Recognizing Covariance Issues in Your Code

My last three posts have covered the nuts and bolts of the little-used in and out keywords:

The examples have all been small, and a little contrived, so you may not yet recognize when you need to fetch this tool from your toolbelt. Today, I’ll cover a real covariance problem I ran into while developing Parsley, an open-source text parsing library.

The goal of parsing is to convert plain text into a data structure that can be more easily traversed and reasoned about. You want to describe the patterns of what valid input looks like, as well as describe what objects should be created when those patterns are found.

In today’s example, we’ll be parsing JSON text into the corresponding arrays and dictionaries that JSON describes. Parsley’s integration tests include a JSON parser. Without the out keyword, this sample parser would fail to compile with some pretty suspicious error messages.

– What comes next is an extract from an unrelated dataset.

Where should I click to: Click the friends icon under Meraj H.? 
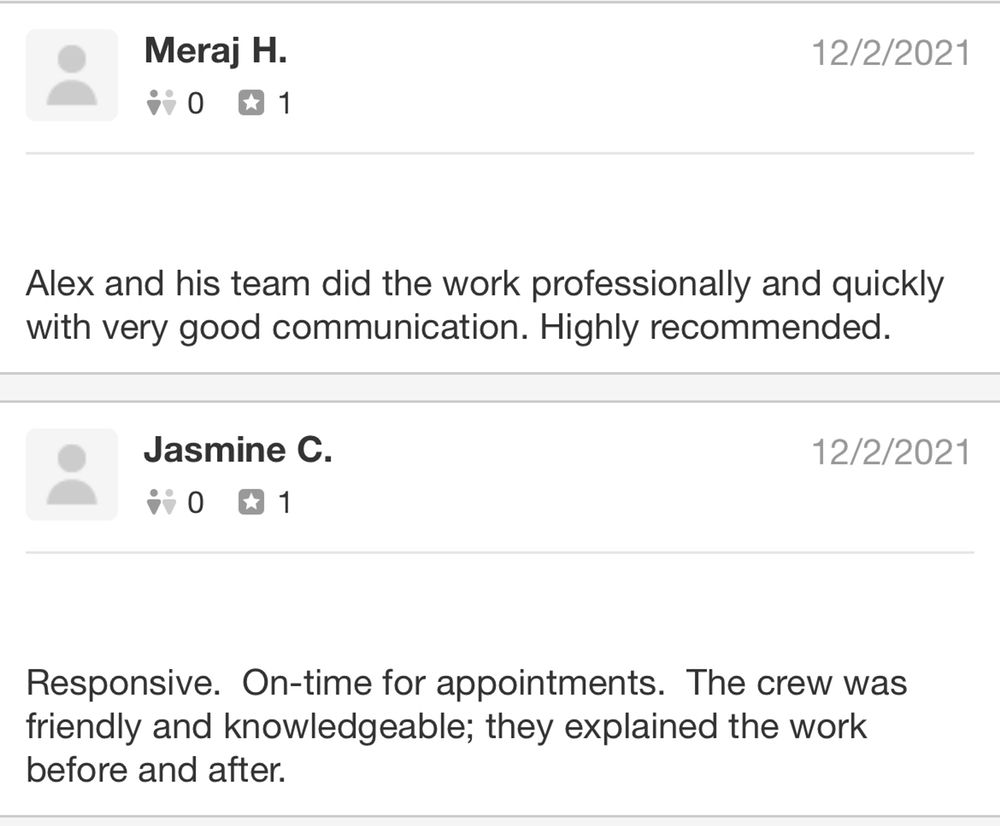click(160, 103)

The most important types defined in Parsley are Parser<T> and Reply<T>:

public interface Parser<out T>
{
    Reply<T> Parse(Lexer tokens);
}

public interface Reply<out T>
{
    T Value { get; }
    Lexer UnparsedTokens { get; }
    bool Success { get; }
    ErrorMessageList ErrorMessages { get; }
}

A Lexer (aka tokenizer) inspects the input plain text and converts it to a series of tokens. If we’re parsing JSON, tokens would be things like a constant, a keyword, or a puctuation symbol like [ or {. A Parser is any object which can consume some tokens and produce a Reply. A Reply contains the parsed object (if the input was valid), the remaining unconsumed tokens, and possibly some error messages.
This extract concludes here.